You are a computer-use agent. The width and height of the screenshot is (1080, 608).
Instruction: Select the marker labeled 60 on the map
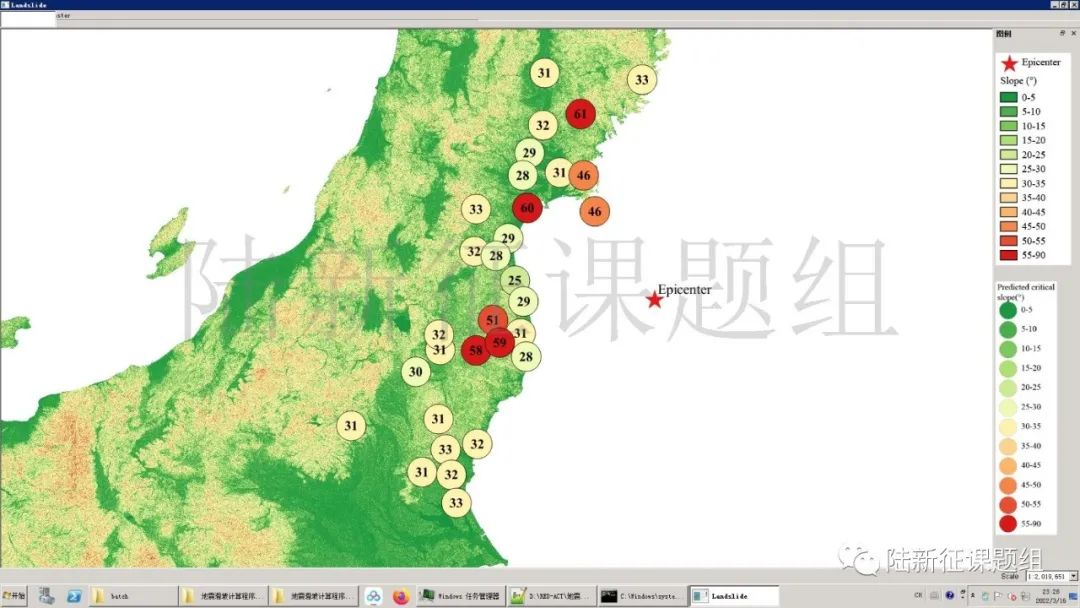(527, 208)
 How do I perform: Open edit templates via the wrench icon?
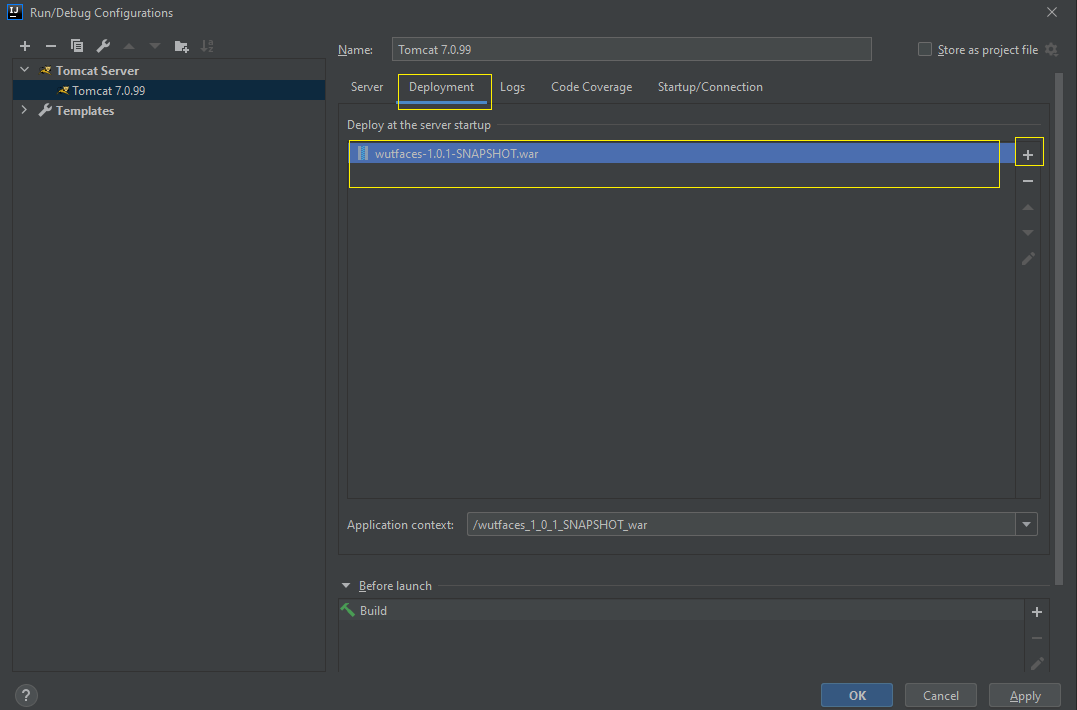point(103,46)
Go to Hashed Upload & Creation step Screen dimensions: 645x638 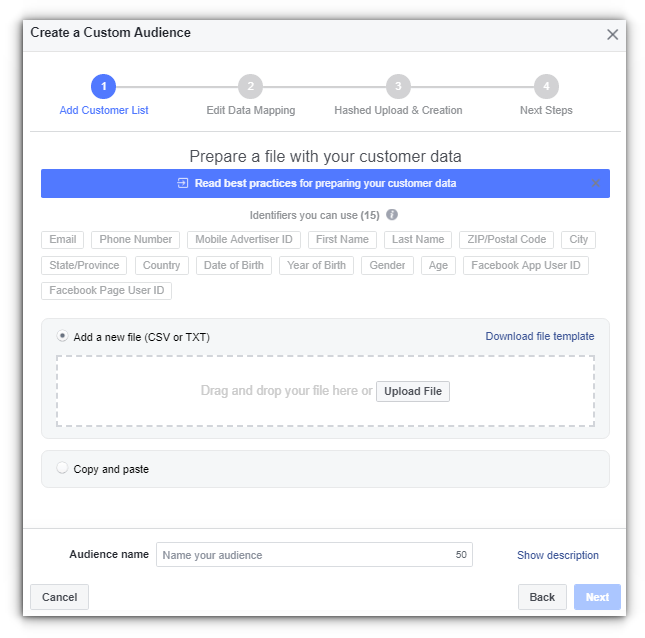point(398,110)
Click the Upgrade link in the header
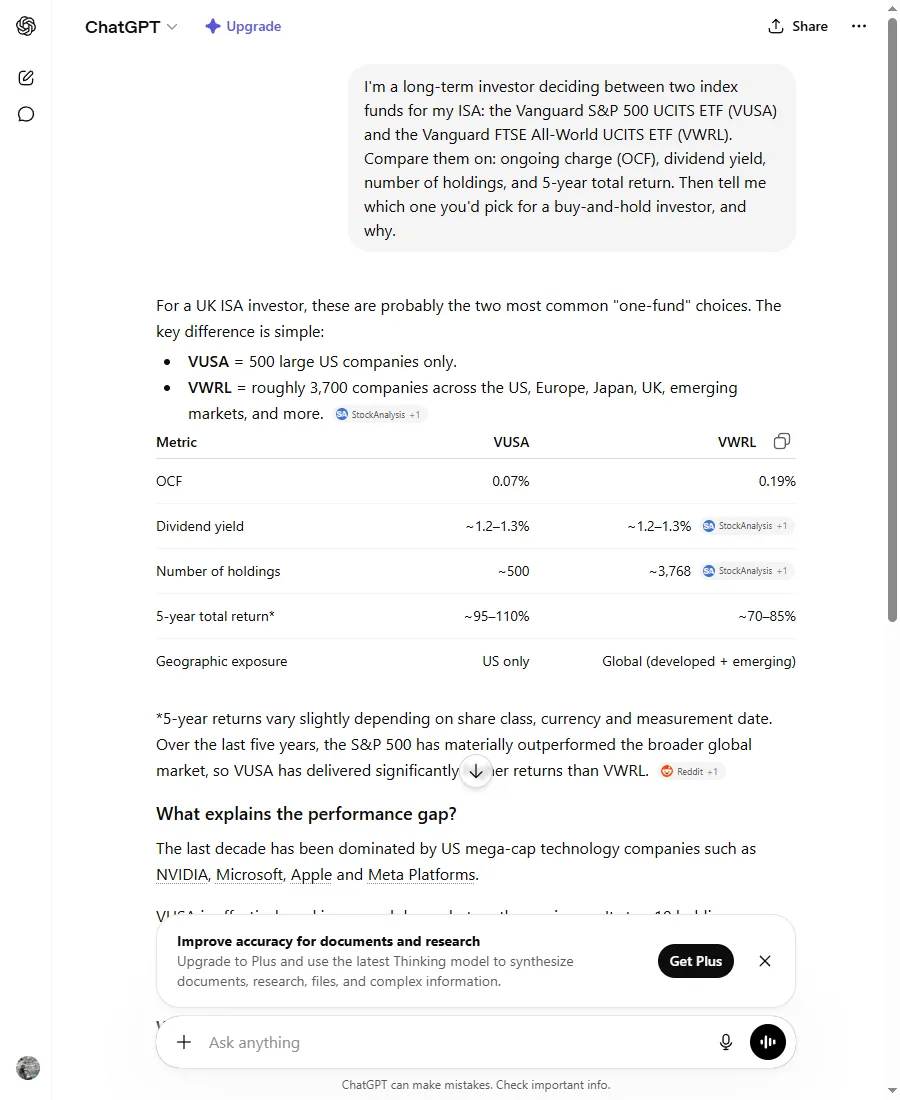 243,26
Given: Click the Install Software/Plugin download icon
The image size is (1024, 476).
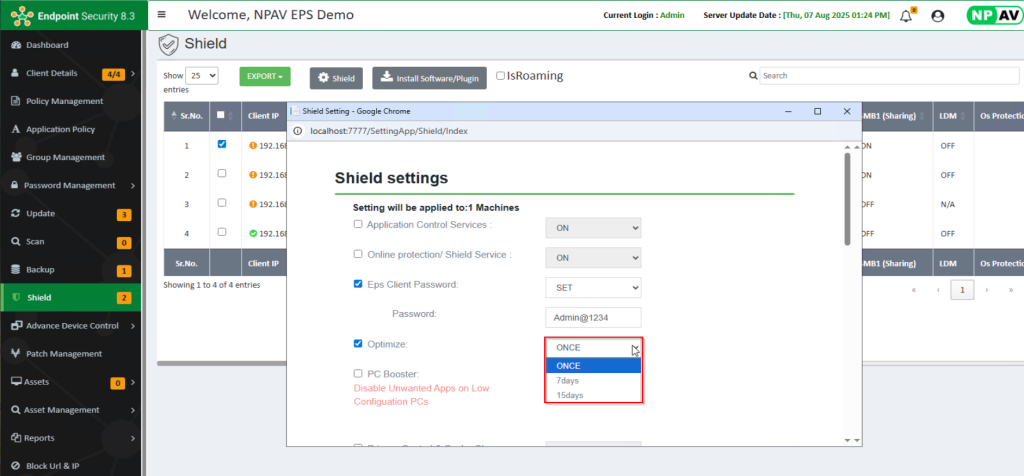Looking at the screenshot, I should click(x=386, y=78).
-=-=-=-=-
Aim — Show each line above that contains the word "icon", copying every such line in full.

Task answer —
 How do I perform: Open edit templates via the wrench icon?
Given: Click the Install Software/Plugin download icon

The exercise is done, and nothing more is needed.